Rewrite the lines between the one containing "Click the highlighted" and the one containing "This screenshot has width=1568, height=752.", inclusive, replacing "highlighted" with "selected" and leaving everything else unchanged.

**PROVIDED RECORDS**

::::::::

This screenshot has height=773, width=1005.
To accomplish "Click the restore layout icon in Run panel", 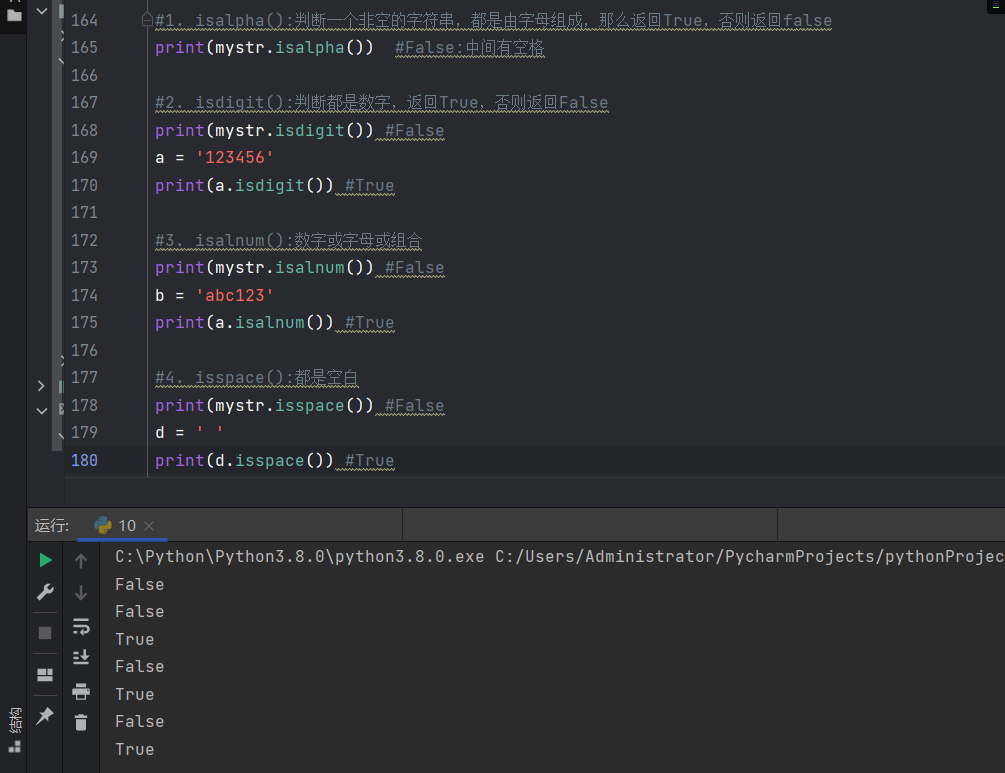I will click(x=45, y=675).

::::::::

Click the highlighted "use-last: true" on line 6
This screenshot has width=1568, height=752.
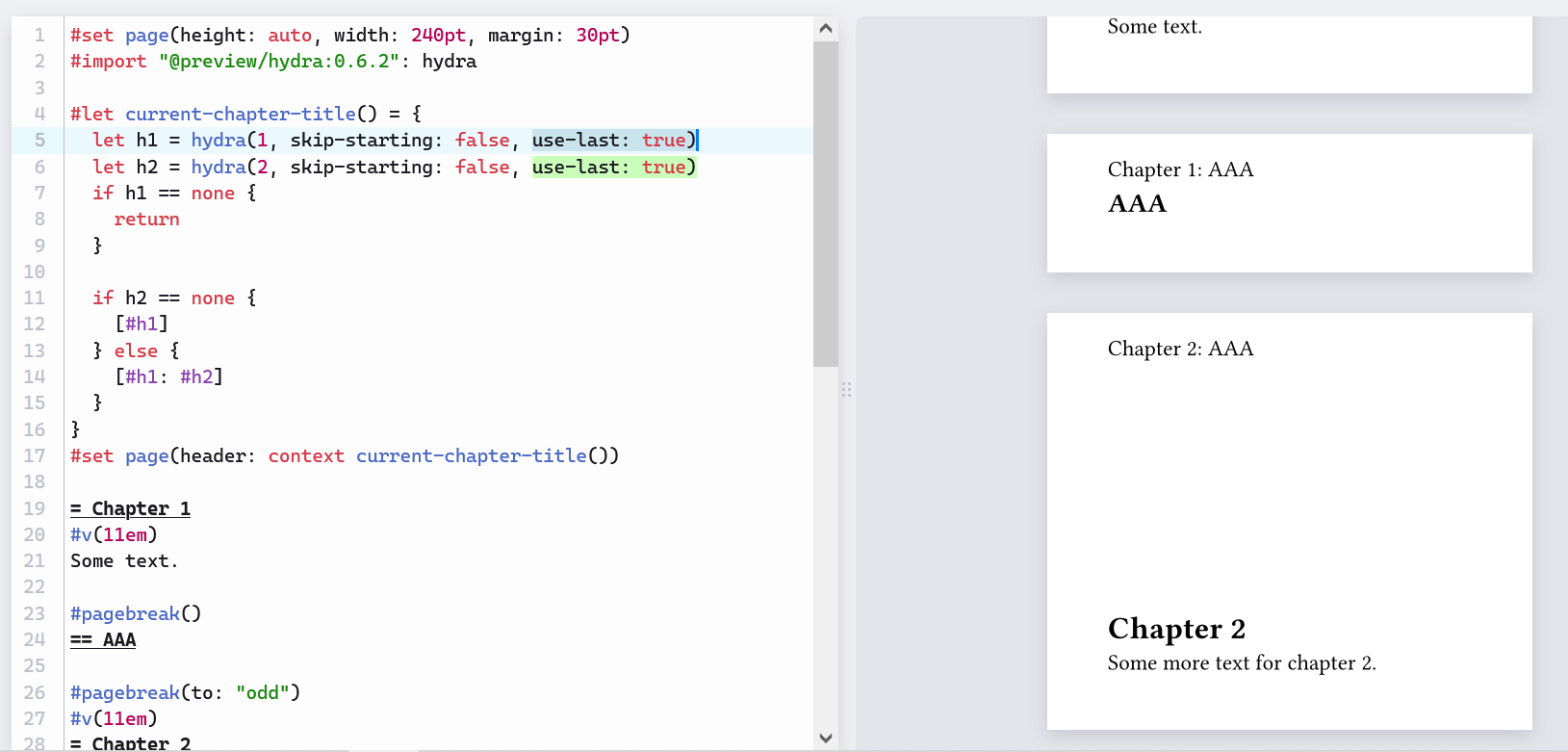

::::::::

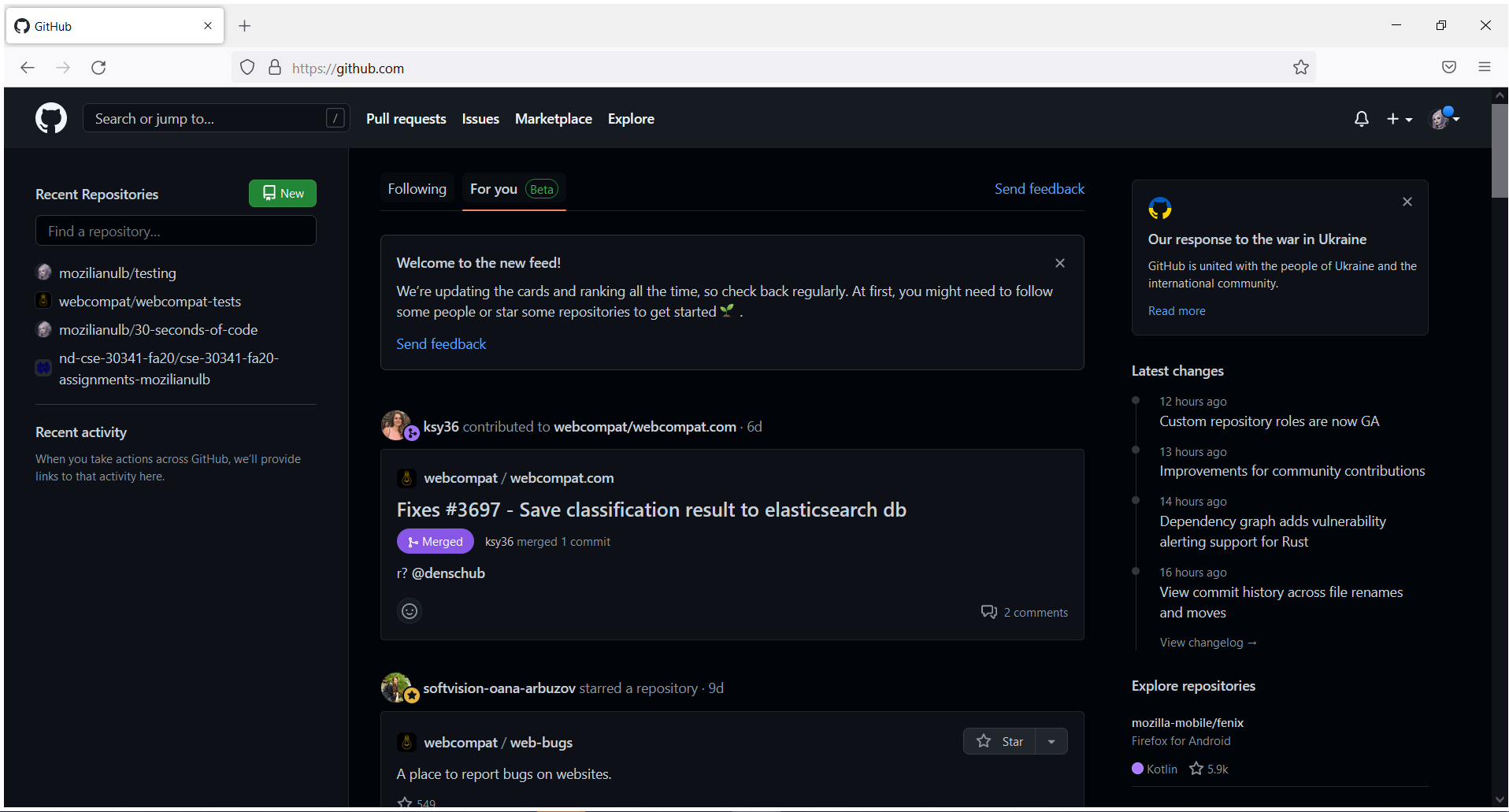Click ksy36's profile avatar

::::::::

**THE OUTPUT**
Click the selected "use-last: true" on line 6
This screenshot has width=1568, height=752.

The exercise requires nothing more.